Artikel 15.1. Inhouding bekostiging

Laatste versie

1. Onze Minister kan de rijksbijdrage, een voorschot daaronder begrepen, geheel of gedeeltelijk inhouden dan wel opschorten, indien:

a. een of meer organen van een instelling als bedoeld in artikel 1.4, 1.5 of 1.8 in strijd handelen met het bepaalde bij of krachtens deze wet; b. de raad van toezicht een aanwijzing als bedoeld in artikel 9.9a, 9.51, tweede lid, zesde volzin, 10.3e of 11.7a of een spoedaanwijzing als bedoeld in artikel 9.9b, 10.3e1 of 11.7b niet opvolgt; of c. het bestuur een aanwijzing als bedoeld in artikel 9.51, achtste lid, niet opvolgt.

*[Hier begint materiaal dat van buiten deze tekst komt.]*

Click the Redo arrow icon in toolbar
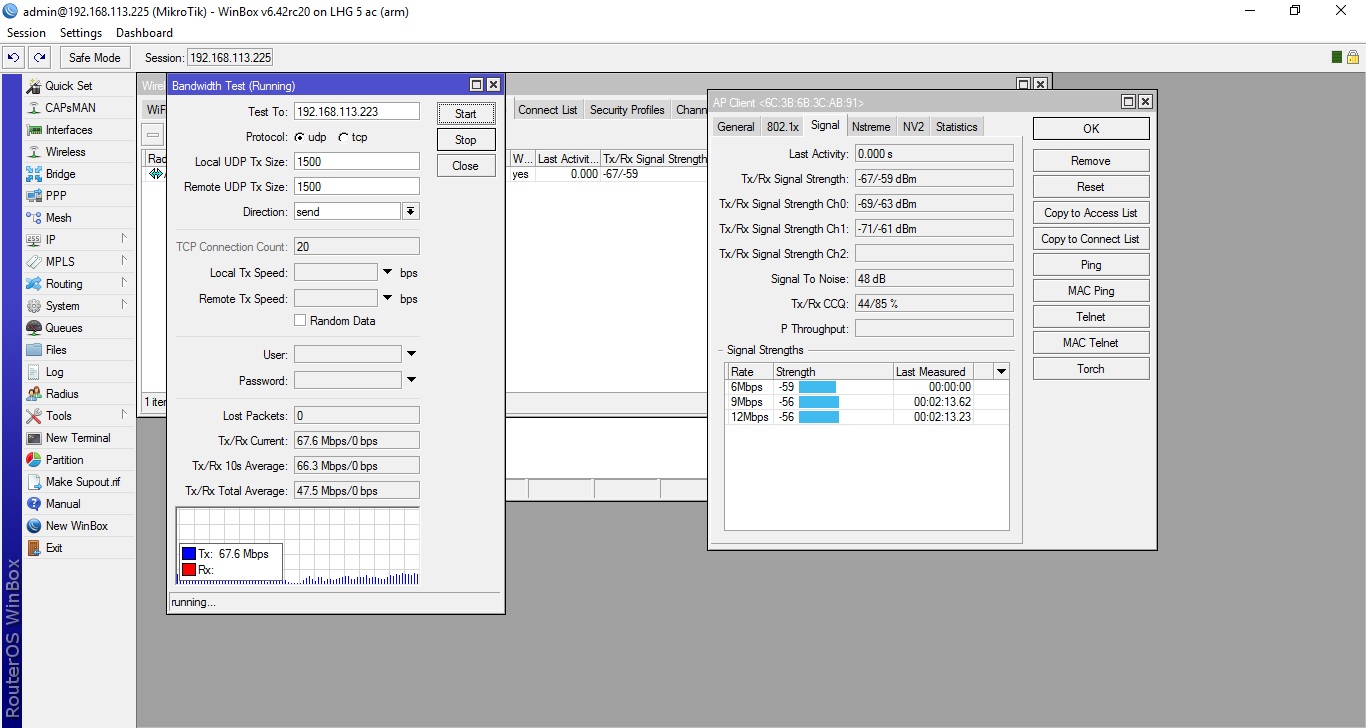 coord(39,58)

2. Het eerste lid is van overeenkomstige toepassing indien het instellingsbestuur, het personeel van een instelling of het accreditatieorgaan in strijd handelt met artikel 5:20, eerste lid, van de Algemene wet bestuursrecht.

3. Onze Minister kent de rijksbijdrage wederom toe, indien blijkt dat de reden voor de toepassing van het eerste of tweede lid is vervallen.